Do we really need to talk about this? You have all the information you need. You know what I want to say.
I get it. They have other things to do. Even if they didn’t, some people would rather invent things to do than talk about their marketing.
But there’s a good reason why that conversation needs to happen. I want that article to sound like it came out of their mouth.
I often talk about the need to capture your voice and personality in your content. But if you want your marketing content to sound like you, you have to go even deeper.
Here’s what I mean.
Suppose I’m writing a blog article about a concept that’s a common source of confusion for your clients.
When I explain that concept in your article, I want to explain it the same way you do. I want to present information just like you do. I want to use the same language, the same phrasing, the same metaphors, the same examples.
That’s a big reason why I record those client conversations. I’d never be able to capture the exact verbiage if I only took notes.
When your marketing sounds like you, it doesn’t just tell people what you know. It tells them who you are.

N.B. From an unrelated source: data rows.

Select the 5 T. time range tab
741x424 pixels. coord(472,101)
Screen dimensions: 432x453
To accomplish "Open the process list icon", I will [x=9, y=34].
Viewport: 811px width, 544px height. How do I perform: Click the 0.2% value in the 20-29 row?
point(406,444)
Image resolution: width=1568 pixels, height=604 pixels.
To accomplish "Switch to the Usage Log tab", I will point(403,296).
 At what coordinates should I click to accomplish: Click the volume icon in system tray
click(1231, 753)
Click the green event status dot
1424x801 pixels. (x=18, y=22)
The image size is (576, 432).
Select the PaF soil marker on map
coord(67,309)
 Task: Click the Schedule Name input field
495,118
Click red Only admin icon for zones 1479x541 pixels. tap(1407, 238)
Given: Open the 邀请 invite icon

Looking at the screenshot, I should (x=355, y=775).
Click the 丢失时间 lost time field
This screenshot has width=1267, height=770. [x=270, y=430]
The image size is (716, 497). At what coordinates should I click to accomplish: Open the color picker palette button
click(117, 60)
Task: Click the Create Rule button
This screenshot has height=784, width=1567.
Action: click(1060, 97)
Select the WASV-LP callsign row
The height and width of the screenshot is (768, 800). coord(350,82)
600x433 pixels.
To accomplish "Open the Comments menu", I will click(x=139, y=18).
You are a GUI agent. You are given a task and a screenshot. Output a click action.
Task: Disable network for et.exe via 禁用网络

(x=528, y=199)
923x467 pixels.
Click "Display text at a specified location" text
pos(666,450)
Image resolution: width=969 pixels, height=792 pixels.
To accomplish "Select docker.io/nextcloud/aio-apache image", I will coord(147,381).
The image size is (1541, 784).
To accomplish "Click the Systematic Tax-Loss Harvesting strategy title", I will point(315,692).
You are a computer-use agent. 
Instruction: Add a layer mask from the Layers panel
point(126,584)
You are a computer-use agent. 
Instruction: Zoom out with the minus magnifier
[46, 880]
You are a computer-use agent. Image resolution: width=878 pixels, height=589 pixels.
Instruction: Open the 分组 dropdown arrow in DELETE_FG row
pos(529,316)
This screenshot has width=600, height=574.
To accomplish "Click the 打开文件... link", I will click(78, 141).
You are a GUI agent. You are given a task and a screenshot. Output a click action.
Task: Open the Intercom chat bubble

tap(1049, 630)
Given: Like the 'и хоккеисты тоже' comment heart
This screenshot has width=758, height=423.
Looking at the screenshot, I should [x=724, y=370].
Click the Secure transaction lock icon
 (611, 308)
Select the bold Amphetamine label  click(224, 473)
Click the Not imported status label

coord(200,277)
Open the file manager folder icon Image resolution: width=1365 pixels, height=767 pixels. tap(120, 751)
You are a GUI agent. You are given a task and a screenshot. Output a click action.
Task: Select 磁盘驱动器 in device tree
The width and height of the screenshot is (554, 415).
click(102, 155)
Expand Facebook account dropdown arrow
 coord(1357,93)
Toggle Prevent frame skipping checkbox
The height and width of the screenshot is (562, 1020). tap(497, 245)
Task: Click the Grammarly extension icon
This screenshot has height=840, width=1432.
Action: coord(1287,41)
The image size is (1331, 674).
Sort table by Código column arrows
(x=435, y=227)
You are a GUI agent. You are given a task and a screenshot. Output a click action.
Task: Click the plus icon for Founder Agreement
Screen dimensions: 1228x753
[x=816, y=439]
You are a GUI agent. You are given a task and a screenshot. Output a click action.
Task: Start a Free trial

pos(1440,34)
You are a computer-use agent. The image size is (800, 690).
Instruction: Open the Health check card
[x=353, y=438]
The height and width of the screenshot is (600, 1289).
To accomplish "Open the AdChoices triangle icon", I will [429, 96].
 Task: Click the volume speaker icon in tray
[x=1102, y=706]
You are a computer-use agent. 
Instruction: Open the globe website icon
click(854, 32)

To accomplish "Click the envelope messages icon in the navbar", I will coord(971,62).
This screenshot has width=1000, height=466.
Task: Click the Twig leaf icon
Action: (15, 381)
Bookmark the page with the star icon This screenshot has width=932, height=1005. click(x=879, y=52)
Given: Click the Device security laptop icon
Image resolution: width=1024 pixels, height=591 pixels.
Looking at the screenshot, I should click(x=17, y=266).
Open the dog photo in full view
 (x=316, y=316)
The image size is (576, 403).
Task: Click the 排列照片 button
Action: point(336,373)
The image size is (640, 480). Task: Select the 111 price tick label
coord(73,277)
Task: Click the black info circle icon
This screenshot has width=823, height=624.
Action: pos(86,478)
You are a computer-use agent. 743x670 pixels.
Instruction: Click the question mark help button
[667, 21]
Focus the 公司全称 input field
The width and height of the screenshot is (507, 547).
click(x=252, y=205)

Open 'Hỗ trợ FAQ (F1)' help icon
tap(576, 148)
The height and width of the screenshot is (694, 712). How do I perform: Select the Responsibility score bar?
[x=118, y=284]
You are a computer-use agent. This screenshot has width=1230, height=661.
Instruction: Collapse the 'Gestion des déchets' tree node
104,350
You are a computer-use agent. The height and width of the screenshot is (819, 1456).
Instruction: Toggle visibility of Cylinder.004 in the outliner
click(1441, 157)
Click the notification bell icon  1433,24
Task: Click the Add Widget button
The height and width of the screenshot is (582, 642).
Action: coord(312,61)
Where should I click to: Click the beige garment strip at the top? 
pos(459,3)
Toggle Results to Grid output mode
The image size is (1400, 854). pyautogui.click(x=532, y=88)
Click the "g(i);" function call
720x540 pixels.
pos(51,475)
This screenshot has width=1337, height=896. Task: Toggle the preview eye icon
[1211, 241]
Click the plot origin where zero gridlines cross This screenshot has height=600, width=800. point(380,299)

And it’s more likely to elicit the same emotional and logical responses as an actual conversation with you would.
That’s how you should approach your marketing content. Assume every person who reads the content will have a conversation with you about the same topic at some point.
By the way, that’s not an outlandish scenario. It’s actually the ideal scenario.
Wouldn’t you want someone to read your content and contact you to discuss it further? Isn’t it a goal to get every prospect on the phone or in front of you? Why not make sure your marketing content previews that conversation?
The last thing you want someone to take away from such a conversation is, “Wow, that didn’t sound anything like what I just read.”
If there’s a disconnect between what you say in your marketing and what you say when you interact with a client or prospect, it doesn’t sound authentic. It creates doubt. It introduces questions. The level of trust goes down a notch or two.
And nothing is worse than failing to deliver on the expectations created by your marketing.
Remember, it’s not necessarily the information you provide in your marketing content that differentiates you. Unless you’re telling a story that’s unique to your business or sharing an earth-shattering discovery, that information is already out there.
When all other things are equal, it’s how you deliver information that matters.
Nobody reads your content because they want to hear someone else’s perspective on a particular subject. They’re reading your content because they want your take. They value your take.
That’s what I tell the clients who roll their eyes when I ask to talk about that article I’m writing for them. Yes, I have all the information I need. But I need to make sure the article represents your take on the subject.
Because your marketing content can never sound too much like you.